Other signs too suggest the British financial industry has weathered Brexit better than many expected: employment in the City of London financial district is near an all-time high, and banks are posting record profits.
But interviews with executives and data reviewed by Reuters paint a more nuanced picture, of Britain as a financial centre whose dominance has been eroded while the country itself has become less attractive for some investors.
"Brexit undeniably weakened the City's position," said Michael Mainelli, who led the financial district as Lord Mayor in 2023 and 2024, citing relocation of jobs from London to cities like Paris and Dublin.
"Yet Europe too is weaker. Both the EU and the UK have been losing out to the enormous growth in Asian financial markets."
To keep serving clients across the 27-country EU, British firms that lost so-called passporting arrangements moved about 40,000 jobs to European financial hubs, according to estimates from the City of London Corporation, the municipal body for the "Square Mile", which speaks for the sector more broadly.

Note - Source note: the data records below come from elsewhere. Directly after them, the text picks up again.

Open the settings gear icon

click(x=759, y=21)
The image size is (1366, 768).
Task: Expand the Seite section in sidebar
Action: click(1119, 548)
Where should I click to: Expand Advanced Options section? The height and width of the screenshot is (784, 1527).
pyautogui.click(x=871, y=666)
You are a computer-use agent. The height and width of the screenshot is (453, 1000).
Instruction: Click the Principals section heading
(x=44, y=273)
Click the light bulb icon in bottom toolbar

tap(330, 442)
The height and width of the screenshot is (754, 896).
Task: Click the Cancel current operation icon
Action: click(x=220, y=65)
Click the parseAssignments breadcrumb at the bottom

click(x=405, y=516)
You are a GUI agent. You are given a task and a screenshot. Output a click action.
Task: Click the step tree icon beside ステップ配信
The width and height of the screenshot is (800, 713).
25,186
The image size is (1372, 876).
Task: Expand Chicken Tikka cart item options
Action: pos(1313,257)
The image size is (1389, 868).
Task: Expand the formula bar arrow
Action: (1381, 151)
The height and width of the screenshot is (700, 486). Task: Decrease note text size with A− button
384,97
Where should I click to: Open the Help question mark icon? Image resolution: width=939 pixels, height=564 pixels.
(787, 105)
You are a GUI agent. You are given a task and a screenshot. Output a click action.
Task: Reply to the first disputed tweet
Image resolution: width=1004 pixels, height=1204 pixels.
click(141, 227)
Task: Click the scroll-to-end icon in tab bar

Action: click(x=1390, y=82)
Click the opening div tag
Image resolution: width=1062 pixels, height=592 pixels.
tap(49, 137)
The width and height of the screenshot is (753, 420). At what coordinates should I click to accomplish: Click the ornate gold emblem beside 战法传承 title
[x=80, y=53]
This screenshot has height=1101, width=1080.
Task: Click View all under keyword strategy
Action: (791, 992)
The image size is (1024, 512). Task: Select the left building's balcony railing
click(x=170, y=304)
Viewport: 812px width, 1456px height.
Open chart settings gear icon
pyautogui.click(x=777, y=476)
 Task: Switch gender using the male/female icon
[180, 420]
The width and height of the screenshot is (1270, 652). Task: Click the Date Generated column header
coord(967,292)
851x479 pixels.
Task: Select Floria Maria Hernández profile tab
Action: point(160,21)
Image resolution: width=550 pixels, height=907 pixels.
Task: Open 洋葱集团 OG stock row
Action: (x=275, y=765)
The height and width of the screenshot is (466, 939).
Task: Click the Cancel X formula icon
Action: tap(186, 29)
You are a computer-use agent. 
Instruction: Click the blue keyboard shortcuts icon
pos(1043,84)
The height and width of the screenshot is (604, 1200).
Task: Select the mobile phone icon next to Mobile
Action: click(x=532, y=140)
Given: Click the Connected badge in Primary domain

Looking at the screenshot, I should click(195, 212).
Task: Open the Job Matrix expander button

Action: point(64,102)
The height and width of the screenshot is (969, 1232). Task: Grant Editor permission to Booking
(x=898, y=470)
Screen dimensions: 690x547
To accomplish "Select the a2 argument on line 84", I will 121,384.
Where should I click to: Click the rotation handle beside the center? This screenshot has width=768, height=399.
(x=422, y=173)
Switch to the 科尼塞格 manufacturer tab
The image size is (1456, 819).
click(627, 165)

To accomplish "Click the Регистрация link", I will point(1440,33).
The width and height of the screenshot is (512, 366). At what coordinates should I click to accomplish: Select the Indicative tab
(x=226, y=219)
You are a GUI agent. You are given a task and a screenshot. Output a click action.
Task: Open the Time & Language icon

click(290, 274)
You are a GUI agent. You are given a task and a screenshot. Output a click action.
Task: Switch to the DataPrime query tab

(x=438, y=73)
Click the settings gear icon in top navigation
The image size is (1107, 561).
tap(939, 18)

Britain remains second only to the United States as a destination for foreign capital, hosting more than £12 trillion ($16 trillion) in foreign direct investment, portfolio investment and cross-border deposits at the end of 2025 according to IMF data cited by Barclays.
Its share has declined, however, from 8.6% in 2015 to 7% in 2025. In the same period, the U.S. share of foreign capital has increased to 25% from around 20%, thanks mainly to demand for U.S. stocks.